Lesson 4: Account for asynchronous events

I thought I was finally done my project... Hahaha!

The copy to clipboard function was working, but with a catch. Users would have had to click the copy button twice as the function seemed to be always one step behind. I even thought of a hacky solution like calling the function twice, then remembered asynchronous events:
copyBtn.addEventListener("click", async () => {
await navigator.clipboard.writeText(alteredHex);
Hex code ${alteredHex} was copied to your clipboard)

Lesson 5: Don't forget the basics

I used this project mainly to practice my JavaScript, but I neglected the basics! When working on accessibility for my page, I found I had completely forgotten to add :focus and :hover states.

I learned this when CSS was my focus, but lost sight of this important principle.
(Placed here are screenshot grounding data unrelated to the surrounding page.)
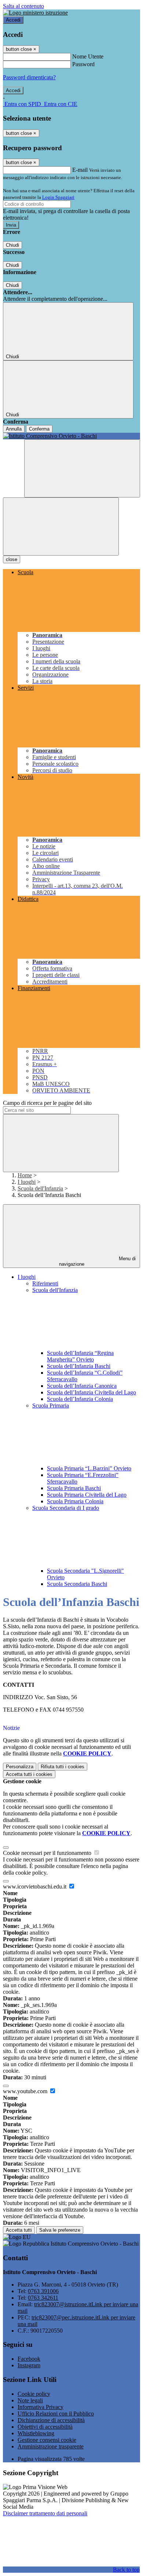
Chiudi (12, 245)
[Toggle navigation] (61, 526)
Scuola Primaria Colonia (75, 1501)
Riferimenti (45, 1283)
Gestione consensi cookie (47, 2440)
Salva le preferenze (59, 2230)
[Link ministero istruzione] (35, 13)
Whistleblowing (36, 2433)
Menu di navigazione (97, 1261)
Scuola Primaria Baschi (74, 1488)
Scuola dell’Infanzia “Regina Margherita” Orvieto (80, 1356)
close (11, 559)
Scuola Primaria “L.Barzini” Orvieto (89, 1468)
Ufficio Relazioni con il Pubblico (56, 2413)
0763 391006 (43, 2291)
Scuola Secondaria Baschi (77, 1584)
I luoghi (27, 1182)
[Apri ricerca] (82, 468)
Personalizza (19, 1766)
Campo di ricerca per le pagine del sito (47, 1103)
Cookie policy (34, 2394)
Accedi (13, 20)
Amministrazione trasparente (51, 2446)
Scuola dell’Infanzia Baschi (78, 1366)
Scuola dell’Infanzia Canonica (82, 1386)
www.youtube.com (26, 2091)
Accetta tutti (29, 1774)
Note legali (30, 2400)
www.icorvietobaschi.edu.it (35, 1886)
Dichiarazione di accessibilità (51, 2420)
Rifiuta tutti (62, 1766)
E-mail (80, 170)
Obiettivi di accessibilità (45, 2427)
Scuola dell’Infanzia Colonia (80, 1399)
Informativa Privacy (40, 2407)
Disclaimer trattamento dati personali (45, 2513)
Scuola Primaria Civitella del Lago (86, 1495)
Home (25, 1175)
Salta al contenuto (23, 6)
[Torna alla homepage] (71, 436)
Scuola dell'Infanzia (40, 1188)
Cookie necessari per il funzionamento (48, 1853)
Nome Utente (87, 56)
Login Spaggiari (58, 197)
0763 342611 (43, 2298)
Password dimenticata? (29, 77)
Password (83, 64)
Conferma (39, 429)
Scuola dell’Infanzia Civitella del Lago (91, 1392)
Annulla (14, 429)
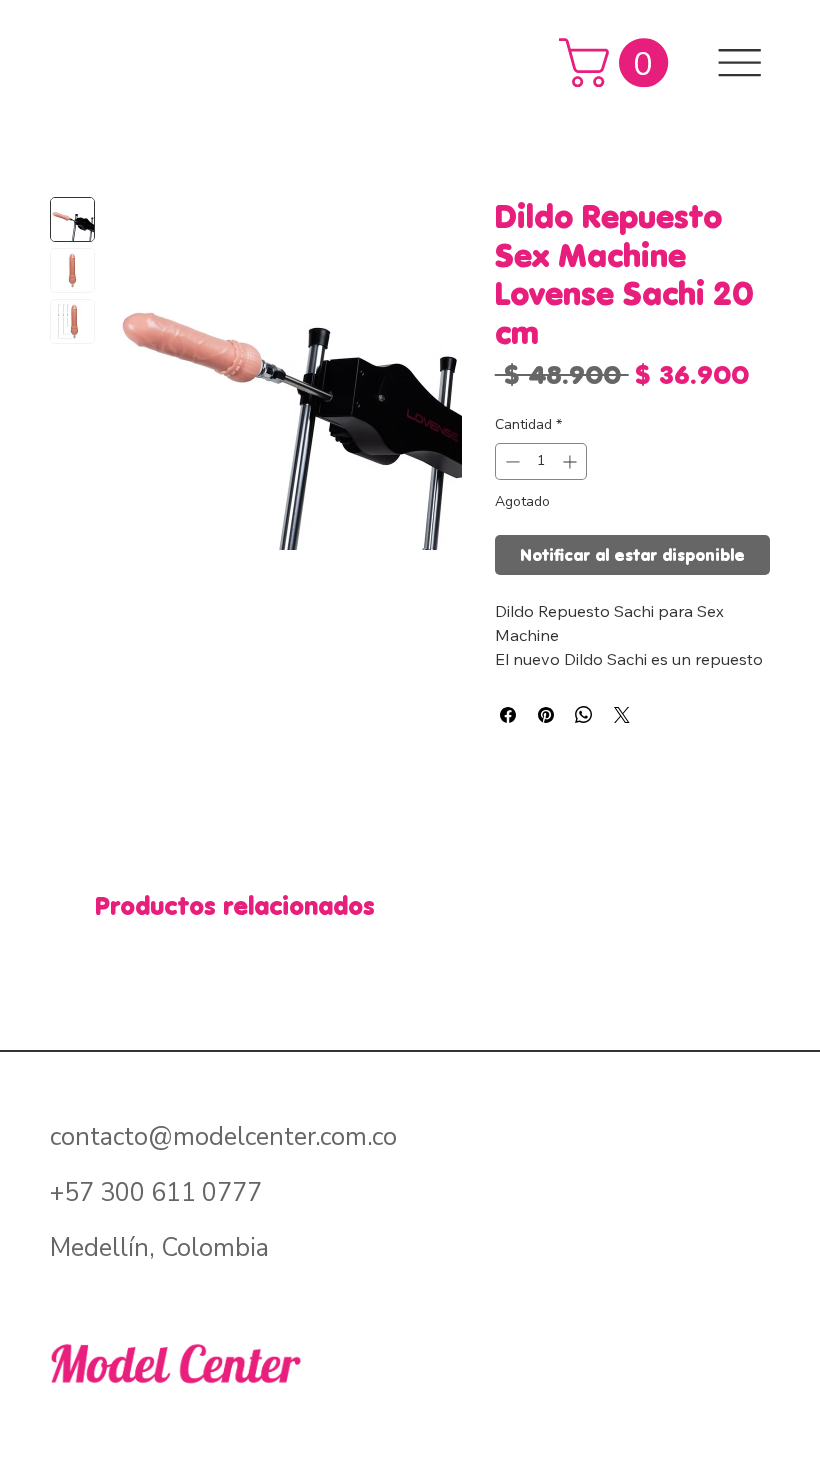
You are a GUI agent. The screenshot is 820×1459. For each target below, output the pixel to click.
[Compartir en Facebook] (508, 715)
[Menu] (739, 63)
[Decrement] (510, 461)
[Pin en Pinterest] (546, 715)
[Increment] (571, 461)
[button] (619, 62)
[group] (409, 961)
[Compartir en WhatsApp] (584, 715)
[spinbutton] (541, 461)
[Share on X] (622, 715)
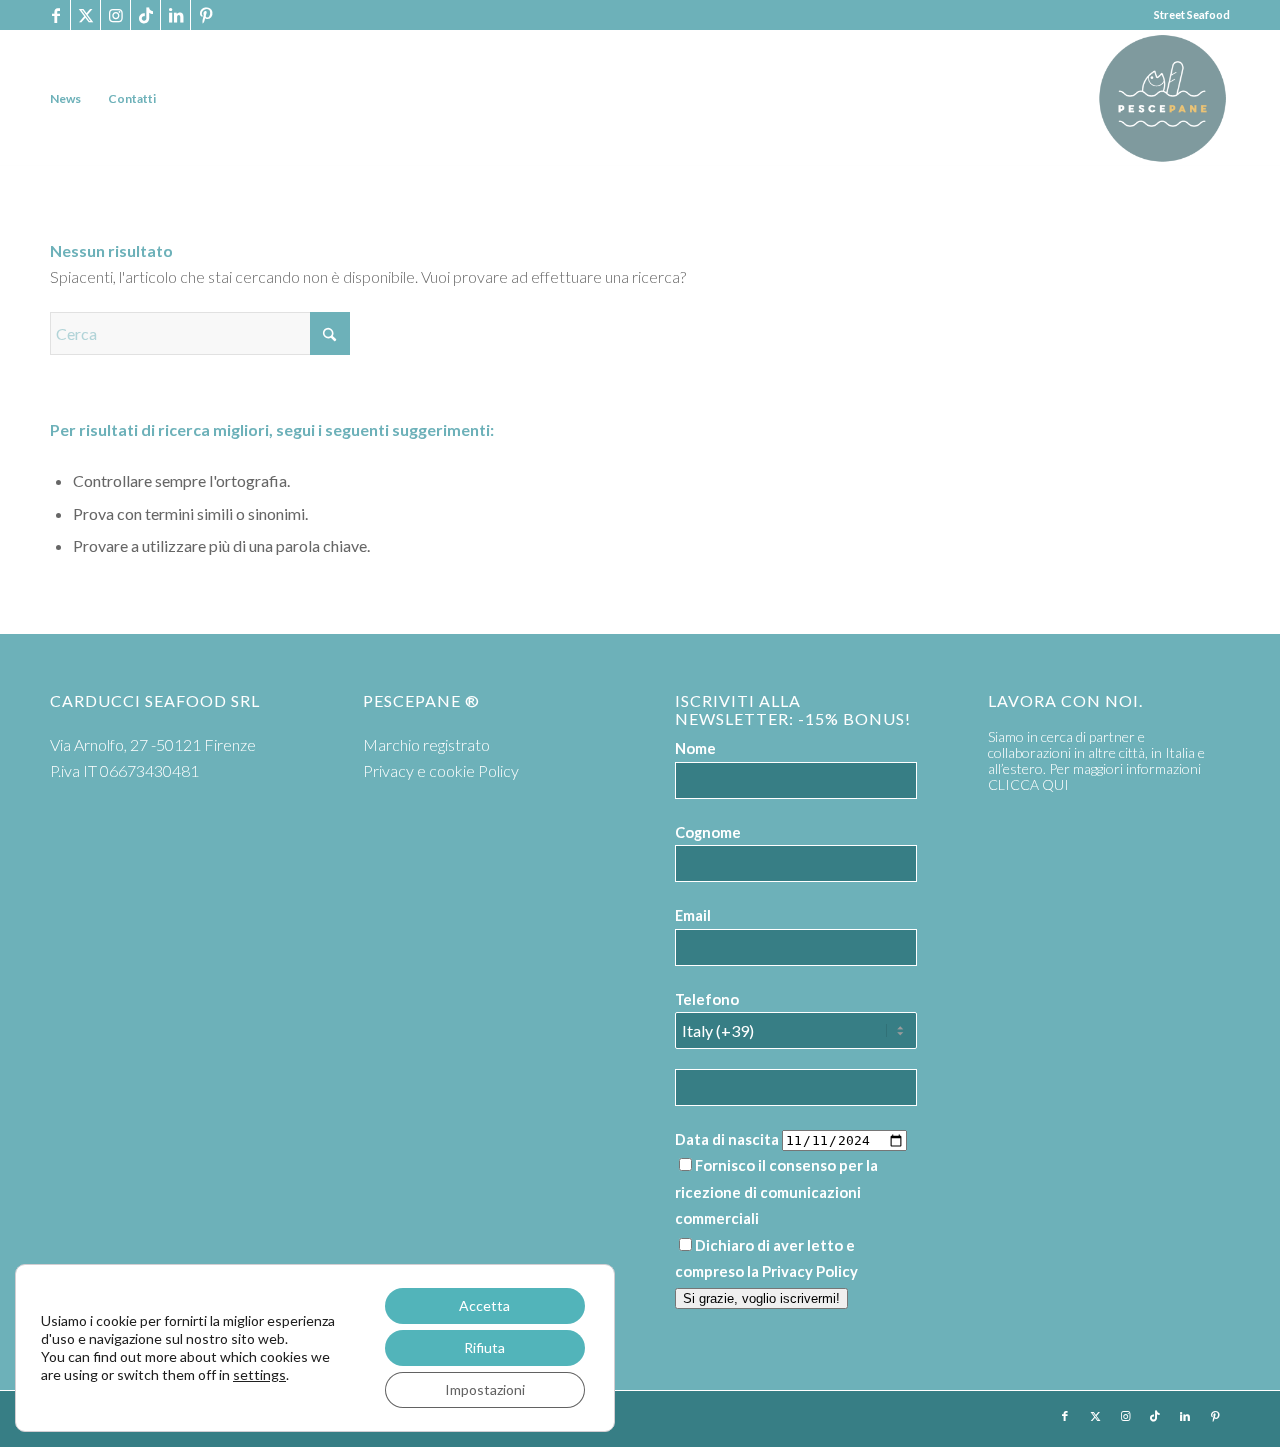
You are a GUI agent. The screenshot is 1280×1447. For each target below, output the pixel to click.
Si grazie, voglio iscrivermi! (761, 1298)
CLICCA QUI (1028, 784)
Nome (695, 748)
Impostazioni (485, 1389)
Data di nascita (727, 1139)
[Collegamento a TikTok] (145, 15)
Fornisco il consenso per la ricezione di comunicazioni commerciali (776, 1191)
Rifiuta (484, 1347)
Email (693, 915)
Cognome (708, 832)
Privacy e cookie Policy (441, 770)
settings (259, 1374)
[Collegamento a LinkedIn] (175, 15)
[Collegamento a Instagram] (115, 15)
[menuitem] (65, 98)
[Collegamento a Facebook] (55, 15)
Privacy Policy (810, 1271)
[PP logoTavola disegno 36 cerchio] (1162, 98)
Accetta (484, 1305)
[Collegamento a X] (85, 15)
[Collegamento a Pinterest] (206, 15)
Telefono (707, 999)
While it didn't take too much to add them, I did feel like a fool for saving it until the end.

Lesson 6: 'Simple' is never simple

gradients for both lighten and darken

I wanted to add a gradient to my range slider as a visual clue. I thought it would be an easy thing; I know gradients, right?

Partly correct, it was easy to add a dark to light gradient, but what happens when the user switches to darken the colour? Now it's just a pretty gradient that doesn't help the user ahem, use, it.

The solution took a fair bit of research, but I found out I could declare the dark to light gradient in the root, then switch it in JavaScript with:"--gradient", "linear-gradient(90deg, rgba(213,213,219,1) 0%, rgba(87,90,94,1) 60%, rgba(0,0,0,1) 100%)");

While I had 'learned' JavaScript basics, I'm just starting to apply it to frontend development. And it's awesome! Working on this project not only gave me a portfolio project, or, even just, practice working with the DOM. It taught me to about how to approach projects, and how important concepts, that I had breezed over during my JavaScript certification, really are important.